Stated goal:
Quote the items between the lines containing "1355x896 pixels." and "Looking at the screenshot, I should [x=1410, y=22].", inclusive, reproducing each line verbatim.
"""
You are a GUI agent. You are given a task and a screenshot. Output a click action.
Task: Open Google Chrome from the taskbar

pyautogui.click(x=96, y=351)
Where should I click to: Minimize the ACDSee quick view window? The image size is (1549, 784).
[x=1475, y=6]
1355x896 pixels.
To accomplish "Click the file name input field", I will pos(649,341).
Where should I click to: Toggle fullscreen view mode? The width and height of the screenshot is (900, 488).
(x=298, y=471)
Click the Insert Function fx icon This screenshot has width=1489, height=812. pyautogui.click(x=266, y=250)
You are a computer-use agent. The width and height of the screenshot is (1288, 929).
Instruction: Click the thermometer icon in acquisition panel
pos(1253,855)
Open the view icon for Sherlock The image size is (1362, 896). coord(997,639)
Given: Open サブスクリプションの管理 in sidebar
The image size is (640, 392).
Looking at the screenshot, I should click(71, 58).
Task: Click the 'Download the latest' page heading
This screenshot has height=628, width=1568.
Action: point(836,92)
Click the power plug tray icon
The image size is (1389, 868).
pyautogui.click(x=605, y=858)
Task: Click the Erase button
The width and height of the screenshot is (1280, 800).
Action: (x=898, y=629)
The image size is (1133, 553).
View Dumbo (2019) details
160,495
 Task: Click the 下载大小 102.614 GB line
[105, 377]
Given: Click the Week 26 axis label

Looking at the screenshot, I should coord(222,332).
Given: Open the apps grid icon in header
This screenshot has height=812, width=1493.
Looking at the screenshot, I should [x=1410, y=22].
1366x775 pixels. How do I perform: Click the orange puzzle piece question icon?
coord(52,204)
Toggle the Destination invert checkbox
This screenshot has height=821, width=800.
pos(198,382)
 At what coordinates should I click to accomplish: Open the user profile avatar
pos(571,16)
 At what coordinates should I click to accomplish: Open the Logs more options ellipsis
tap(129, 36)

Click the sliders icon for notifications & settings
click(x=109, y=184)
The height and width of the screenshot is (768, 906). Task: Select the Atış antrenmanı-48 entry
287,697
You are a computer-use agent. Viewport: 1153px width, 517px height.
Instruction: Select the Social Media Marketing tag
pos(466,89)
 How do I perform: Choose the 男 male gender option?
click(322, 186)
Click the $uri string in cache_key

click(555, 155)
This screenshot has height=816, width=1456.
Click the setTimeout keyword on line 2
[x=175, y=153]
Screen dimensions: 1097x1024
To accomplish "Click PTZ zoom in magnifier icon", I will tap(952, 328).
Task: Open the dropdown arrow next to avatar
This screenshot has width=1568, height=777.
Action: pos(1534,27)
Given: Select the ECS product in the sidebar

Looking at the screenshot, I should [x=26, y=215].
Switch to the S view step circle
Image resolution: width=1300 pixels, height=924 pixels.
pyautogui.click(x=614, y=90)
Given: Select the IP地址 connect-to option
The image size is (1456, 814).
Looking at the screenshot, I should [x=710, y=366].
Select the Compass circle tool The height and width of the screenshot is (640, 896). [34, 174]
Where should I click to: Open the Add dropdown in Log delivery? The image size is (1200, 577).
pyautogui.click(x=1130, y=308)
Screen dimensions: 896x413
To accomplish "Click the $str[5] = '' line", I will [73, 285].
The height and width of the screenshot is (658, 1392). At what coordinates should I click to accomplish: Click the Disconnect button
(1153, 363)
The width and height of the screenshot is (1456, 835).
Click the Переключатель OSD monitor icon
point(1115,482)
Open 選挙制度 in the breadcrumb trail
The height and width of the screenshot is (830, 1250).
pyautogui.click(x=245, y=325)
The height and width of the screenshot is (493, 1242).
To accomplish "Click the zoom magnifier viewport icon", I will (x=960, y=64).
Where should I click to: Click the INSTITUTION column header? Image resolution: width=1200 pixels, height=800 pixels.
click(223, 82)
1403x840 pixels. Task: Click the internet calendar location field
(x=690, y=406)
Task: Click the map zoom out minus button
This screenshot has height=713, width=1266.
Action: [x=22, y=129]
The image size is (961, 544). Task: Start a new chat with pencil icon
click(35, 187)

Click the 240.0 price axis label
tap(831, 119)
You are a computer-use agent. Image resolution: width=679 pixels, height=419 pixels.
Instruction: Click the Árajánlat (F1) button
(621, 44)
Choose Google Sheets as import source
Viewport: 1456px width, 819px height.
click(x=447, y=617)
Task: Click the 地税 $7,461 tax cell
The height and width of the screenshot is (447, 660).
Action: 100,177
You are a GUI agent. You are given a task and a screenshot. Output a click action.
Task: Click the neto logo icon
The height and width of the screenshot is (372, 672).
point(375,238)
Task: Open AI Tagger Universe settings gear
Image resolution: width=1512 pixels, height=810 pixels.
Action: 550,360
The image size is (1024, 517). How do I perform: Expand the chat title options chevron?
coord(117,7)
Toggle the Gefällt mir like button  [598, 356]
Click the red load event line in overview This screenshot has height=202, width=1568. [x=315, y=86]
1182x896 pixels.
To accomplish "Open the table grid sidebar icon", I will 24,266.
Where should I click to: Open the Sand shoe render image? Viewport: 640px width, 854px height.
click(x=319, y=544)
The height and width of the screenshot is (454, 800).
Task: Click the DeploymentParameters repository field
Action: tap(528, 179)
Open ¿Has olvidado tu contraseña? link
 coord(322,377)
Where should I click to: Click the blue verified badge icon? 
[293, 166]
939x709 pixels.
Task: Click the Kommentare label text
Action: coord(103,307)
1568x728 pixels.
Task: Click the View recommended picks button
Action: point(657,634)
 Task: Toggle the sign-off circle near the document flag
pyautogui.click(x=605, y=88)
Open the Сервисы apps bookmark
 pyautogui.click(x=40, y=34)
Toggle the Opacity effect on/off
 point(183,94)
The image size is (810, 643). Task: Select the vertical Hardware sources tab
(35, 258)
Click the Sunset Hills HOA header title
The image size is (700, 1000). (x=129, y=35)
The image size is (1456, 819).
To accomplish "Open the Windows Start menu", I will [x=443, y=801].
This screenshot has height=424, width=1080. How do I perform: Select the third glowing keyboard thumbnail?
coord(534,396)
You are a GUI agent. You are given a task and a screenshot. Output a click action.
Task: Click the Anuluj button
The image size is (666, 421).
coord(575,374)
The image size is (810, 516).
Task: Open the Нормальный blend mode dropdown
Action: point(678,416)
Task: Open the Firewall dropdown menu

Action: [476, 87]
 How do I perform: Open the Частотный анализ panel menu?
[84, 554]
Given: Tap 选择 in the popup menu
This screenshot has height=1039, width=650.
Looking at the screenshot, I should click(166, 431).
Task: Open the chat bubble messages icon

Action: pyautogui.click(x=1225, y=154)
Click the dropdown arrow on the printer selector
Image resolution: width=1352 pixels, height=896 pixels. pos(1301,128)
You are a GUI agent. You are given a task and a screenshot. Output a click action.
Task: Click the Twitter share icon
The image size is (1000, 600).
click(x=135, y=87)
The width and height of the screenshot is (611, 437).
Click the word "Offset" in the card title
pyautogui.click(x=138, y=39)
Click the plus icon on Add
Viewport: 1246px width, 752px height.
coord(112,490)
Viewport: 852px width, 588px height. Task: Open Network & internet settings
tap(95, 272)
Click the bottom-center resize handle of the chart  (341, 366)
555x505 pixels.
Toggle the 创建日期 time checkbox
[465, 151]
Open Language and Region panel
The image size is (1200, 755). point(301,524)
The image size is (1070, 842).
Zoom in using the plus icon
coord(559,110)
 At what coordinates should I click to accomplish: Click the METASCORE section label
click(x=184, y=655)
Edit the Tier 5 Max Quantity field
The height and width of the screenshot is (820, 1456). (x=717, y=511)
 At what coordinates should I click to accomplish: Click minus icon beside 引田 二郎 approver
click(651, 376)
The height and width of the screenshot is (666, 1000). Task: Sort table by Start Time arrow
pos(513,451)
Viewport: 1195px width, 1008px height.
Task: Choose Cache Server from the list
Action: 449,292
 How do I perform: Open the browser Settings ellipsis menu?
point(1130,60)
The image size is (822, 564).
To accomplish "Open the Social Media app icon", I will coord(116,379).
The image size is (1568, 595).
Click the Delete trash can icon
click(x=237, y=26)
"""
Solution for this task:
1355x896 pixels.
To accomplish "Click the file name input field", I will pos(649,341).
Where should I click to: Toggle fullscreen view mode? The width and height of the screenshot is (900, 488).
(x=298, y=471)
Click the Insert Function fx icon This screenshot has width=1489, height=812. pyautogui.click(x=266, y=250)
You are a computer-use agent. The width and height of the screenshot is (1288, 929).
Instruction: Click the thermometer icon in acquisition panel
pos(1253,855)
Open the view icon for Sherlock The image size is (1362, 896). coord(997,639)
Given: Open サブスクリプションの管理 in sidebar
The image size is (640, 392).
Looking at the screenshot, I should click(71, 58).
Task: Click the 'Download the latest' page heading
This screenshot has height=628, width=1568.
Action: point(836,92)
Click the power plug tray icon
The image size is (1389, 868).
pyautogui.click(x=605, y=858)
Task: Click the Erase button
The width and height of the screenshot is (1280, 800).
Action: (x=898, y=629)
The image size is (1133, 553).
View Dumbo (2019) details
160,495
 Task: Click the 下载大小 102.614 GB line
[105, 377]
Given: Click the Week 26 axis label

Looking at the screenshot, I should coord(222,332).
Given: Open the apps grid icon in header
This screenshot has height=812, width=1493.
Looking at the screenshot, I should [x=1410, y=22].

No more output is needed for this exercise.